The data >>
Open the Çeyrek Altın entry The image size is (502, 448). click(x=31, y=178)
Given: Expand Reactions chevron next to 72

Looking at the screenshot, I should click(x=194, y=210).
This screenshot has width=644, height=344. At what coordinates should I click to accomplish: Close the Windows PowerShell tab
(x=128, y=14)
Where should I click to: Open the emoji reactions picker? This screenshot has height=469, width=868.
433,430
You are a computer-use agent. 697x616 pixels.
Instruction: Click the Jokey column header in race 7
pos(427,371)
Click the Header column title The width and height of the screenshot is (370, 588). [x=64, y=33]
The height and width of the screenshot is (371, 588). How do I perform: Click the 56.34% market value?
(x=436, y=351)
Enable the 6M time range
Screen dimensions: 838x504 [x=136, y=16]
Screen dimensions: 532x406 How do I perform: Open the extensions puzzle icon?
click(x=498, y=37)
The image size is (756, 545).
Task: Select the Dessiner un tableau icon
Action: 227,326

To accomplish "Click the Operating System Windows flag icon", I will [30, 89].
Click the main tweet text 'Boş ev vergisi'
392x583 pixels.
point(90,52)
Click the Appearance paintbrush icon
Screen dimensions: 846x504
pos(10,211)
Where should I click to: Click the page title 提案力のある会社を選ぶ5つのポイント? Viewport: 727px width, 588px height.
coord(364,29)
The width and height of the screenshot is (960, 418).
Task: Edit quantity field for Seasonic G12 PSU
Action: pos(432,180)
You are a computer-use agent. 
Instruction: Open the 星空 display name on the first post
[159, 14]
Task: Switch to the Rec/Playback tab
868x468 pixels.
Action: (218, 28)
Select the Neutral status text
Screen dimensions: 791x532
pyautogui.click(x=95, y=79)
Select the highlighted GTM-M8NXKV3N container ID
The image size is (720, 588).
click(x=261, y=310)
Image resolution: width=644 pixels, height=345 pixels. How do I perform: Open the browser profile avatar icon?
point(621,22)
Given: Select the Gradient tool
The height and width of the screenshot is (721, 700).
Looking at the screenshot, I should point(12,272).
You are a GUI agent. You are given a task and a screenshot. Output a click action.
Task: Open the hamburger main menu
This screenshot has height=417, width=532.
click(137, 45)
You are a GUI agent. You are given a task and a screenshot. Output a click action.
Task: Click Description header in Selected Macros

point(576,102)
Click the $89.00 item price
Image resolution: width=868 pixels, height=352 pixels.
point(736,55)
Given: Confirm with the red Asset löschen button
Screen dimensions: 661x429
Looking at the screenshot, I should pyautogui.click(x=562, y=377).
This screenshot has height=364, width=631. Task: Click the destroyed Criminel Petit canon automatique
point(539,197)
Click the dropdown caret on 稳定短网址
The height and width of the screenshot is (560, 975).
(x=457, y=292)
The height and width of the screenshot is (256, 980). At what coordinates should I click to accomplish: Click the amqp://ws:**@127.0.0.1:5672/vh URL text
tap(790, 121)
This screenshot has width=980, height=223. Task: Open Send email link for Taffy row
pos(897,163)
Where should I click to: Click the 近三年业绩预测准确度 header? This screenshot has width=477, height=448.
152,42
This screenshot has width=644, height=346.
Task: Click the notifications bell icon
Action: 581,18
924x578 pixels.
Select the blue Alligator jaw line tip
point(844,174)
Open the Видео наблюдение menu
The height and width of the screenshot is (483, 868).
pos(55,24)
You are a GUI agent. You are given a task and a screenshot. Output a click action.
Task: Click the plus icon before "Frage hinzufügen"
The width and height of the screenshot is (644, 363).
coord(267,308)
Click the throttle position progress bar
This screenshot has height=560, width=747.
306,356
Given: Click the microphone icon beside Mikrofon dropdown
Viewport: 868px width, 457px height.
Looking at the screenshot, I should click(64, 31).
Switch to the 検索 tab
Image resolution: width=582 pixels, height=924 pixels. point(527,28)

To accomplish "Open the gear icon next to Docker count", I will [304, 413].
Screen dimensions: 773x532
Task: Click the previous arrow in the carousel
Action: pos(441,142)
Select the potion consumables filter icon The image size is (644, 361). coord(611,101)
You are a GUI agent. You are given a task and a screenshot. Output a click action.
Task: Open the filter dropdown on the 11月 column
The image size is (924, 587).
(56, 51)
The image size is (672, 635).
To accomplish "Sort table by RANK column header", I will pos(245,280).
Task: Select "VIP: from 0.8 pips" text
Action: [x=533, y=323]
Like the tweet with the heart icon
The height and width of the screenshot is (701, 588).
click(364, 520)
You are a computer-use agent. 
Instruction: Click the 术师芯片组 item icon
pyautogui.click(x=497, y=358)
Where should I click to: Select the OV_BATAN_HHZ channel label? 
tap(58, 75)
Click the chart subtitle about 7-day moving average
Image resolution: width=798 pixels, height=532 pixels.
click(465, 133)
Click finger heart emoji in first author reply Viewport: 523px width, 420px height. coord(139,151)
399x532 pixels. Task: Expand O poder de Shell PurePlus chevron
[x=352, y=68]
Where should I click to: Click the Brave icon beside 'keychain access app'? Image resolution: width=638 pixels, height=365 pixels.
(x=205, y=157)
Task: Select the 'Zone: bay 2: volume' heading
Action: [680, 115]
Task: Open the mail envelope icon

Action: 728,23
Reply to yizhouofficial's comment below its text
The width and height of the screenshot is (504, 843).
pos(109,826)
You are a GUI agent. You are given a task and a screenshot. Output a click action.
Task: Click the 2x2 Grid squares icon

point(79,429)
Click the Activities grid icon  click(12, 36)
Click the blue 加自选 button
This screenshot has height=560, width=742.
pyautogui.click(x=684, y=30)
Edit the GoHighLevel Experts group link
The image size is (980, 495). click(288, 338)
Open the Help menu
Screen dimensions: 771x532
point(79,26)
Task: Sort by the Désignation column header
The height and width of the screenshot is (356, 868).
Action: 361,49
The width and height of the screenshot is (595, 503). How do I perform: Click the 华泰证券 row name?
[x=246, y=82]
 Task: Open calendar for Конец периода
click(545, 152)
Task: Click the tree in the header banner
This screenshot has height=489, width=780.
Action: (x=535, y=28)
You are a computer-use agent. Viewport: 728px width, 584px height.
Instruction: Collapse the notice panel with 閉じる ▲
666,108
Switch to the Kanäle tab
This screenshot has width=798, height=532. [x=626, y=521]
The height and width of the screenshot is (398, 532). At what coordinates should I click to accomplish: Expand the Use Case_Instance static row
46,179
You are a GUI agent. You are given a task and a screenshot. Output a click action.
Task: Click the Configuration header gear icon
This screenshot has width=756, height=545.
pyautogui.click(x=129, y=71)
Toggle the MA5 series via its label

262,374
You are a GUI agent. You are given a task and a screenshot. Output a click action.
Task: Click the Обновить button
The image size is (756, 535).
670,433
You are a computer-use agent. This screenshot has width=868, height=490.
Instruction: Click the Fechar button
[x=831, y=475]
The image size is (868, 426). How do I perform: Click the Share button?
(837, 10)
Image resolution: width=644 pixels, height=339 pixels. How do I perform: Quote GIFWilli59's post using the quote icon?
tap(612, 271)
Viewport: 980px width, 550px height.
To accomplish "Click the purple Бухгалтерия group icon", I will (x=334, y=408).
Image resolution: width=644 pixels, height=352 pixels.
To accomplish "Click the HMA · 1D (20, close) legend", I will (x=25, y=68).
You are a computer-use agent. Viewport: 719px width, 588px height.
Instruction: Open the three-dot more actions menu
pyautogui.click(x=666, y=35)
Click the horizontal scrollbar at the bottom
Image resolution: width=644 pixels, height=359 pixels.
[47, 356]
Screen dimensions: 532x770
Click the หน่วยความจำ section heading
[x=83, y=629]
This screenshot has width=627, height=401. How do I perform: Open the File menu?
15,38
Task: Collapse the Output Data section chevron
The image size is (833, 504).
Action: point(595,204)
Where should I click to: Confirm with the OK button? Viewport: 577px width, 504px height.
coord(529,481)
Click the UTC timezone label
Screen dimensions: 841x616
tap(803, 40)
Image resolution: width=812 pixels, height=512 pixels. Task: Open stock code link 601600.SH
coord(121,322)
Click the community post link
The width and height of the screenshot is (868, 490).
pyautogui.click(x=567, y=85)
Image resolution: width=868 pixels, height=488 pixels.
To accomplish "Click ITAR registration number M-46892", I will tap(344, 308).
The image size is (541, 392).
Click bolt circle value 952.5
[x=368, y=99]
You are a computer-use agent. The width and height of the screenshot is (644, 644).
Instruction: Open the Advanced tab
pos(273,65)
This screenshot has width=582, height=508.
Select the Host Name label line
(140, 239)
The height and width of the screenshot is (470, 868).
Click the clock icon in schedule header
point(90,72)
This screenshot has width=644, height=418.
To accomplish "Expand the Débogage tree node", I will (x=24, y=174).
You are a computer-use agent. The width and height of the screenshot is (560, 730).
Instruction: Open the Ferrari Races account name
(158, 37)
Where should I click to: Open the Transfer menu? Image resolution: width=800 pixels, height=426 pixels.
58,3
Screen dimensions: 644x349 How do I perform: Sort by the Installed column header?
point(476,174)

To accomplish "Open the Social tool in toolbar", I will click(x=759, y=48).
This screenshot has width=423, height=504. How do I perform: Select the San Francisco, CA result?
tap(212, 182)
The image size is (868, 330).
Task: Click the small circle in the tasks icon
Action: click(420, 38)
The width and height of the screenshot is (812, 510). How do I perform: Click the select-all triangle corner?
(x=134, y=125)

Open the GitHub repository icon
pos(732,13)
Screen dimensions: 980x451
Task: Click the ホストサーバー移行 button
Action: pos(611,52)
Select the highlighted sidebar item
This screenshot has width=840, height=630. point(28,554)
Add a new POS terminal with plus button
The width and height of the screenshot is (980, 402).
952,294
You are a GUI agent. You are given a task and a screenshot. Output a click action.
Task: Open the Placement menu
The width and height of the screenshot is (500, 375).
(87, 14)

Action item >>
Reproduce word for word the material above, beginning with the line that contains "Task: Click the tree in the header banner" and ending with the line that contains "Image resolution: width=644 pixels, height=352".

Result >>
Task: Click the tree in the header banner
This screenshot has height=489, width=780.
Action: (x=535, y=28)
You are a computer-use agent. Viewport: 728px width, 584px height.
Instruction: Collapse the notice panel with 閉じる ▲
666,108
Switch to the Kanäle tab
This screenshot has width=798, height=532. [x=626, y=521]
The height and width of the screenshot is (398, 532). At what coordinates should I click to accomplish: Expand the Use Case_Instance static row
46,179
You are a GUI agent. You are given a task and a screenshot. Output a click action.
Task: Click the Configuration header gear icon
This screenshot has width=756, height=545.
pyautogui.click(x=129, y=71)
Toggle the MA5 series via its label

262,374
You are a GUI agent. You are given a task and a screenshot. Output a click action.
Task: Click the Обновить button
The image size is (756, 535).
670,433
You are a computer-use agent. This screenshot has width=868, height=490.
Instruction: Click the Fechar button
[x=831, y=475]
The image size is (868, 426). How do I perform: Click the Share button?
(837, 10)
Image resolution: width=644 pixels, height=339 pixels. How do I perform: Quote GIFWilli59's post using the quote icon?
tap(612, 271)
Viewport: 980px width, 550px height.
To accomplish "Click the purple Бухгалтерия group icon", I will (x=334, y=408).
Image resolution: width=644 pixels, height=352 pixels.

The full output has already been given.